*Work task A*:
Using the passage on Janko Alexy, answer:
(i) At which school in Prague did he study?
(ii) What was his most characteristic artistic technique?
(iii) In what year did *Život nie je majáles* come out?
*Work task B*: In the passage on Janko Alexy, rewrite the paragraph that begins "He began his creative artistic career" as a short list, keeping its main facts.

*Passage provided*:
◆ ◆ ◆ ◆ ◆ ◆ ◆
Janko Alexy (25 January 1894 in Liptovský Mikuláš – 22 September 1970 in Bratislava) was a famous painter, writer, and publicist of Slovak origin. He is generally recognized (together with Martin Benka and Ľudovít Fulla) as one of key personalities in the beginning of Modern Slovak Art.

==Life==
He studied at the Akademie Výtvarných Umění (Academy of Visual Arts) in Prague by Vlaho Bukovac, Maximilian Pirner and Max Švabinský. He lived in Liptovský Mikuláš, Martin and from 1937 in Bratislava.

He began his creative artistic career with socially motivated expressive works from the environment of the urban periphery, as he called it. He developed genre painting in an original way, inspired by ballads, folk songs and legends (Hôrni chlapci – Mountain Robbers). He also devoted attention to stained glass and tapestries. Pastel was his most characteristic artistic technique. Alexy's decorative genre of pastels is prevalent throughout his rural pieces (Kúria Baanovcov v Trstenom – Curia of the Baans in Trstené). Alexy was especially adept at painting cityscapes, though peculiarly, for usually an air of abstract expressionism resided in the works.

He also created several models for architectural projects, e.g. the window-pane at the P. O. Hviezdoslav Theatre in Bratislava.

In his literary works J. Alexy preferred themes from the life of Slovak bohemia and autobiographical topics: Život nie je majáles (1956, Life is Not a May Festival), Osudy slovenských výtvarníkov (1948, Destinies of Slovak Graphic and Plastic Artists).
◆ ◆ ◆ ◆ ◆ ◆ ◆
*Source information*:
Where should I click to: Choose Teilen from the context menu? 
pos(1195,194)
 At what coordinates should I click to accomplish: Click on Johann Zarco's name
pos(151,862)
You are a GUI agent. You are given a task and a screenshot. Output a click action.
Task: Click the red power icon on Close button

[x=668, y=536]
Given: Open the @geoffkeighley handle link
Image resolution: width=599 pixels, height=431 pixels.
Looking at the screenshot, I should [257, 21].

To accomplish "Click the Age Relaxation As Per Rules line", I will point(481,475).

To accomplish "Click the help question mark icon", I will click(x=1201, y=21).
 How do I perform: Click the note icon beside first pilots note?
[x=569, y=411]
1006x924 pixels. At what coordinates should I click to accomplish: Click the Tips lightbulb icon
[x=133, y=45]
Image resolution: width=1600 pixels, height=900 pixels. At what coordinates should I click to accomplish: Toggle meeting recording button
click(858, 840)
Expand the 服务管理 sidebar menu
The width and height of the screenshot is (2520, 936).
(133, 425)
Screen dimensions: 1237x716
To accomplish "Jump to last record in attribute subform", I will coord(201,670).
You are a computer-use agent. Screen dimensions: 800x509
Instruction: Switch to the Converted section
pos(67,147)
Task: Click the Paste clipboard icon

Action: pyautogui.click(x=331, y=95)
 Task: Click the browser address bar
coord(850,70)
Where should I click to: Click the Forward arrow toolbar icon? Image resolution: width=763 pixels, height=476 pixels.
◆ ◆ ◆ ◆ ◆ ◆ ◆
*Answer space A*:
(i) The Akademie Výtvarných Umění (Academy of Visual Arts)
(ii) Pastel
(iii) 1956

*Answer space B*:
- He started with socially motivated expressive works from what he called the urban periphery.
- He developed genre painting in an original way, drawing on ballads, folk songs and legends (*Hôrni chlapci*, Mountain Robbers).
- He also worked on stained glass and tapestries.
- Pastel was his most characteristic technique, and decorative pastels run through his rural pieces (*Kúria Baanovcov v Trstenom*, Curia of the Baans in Trstené).
- He was especially skilled at cityscapes, which usually carried an air of abstract expressionism.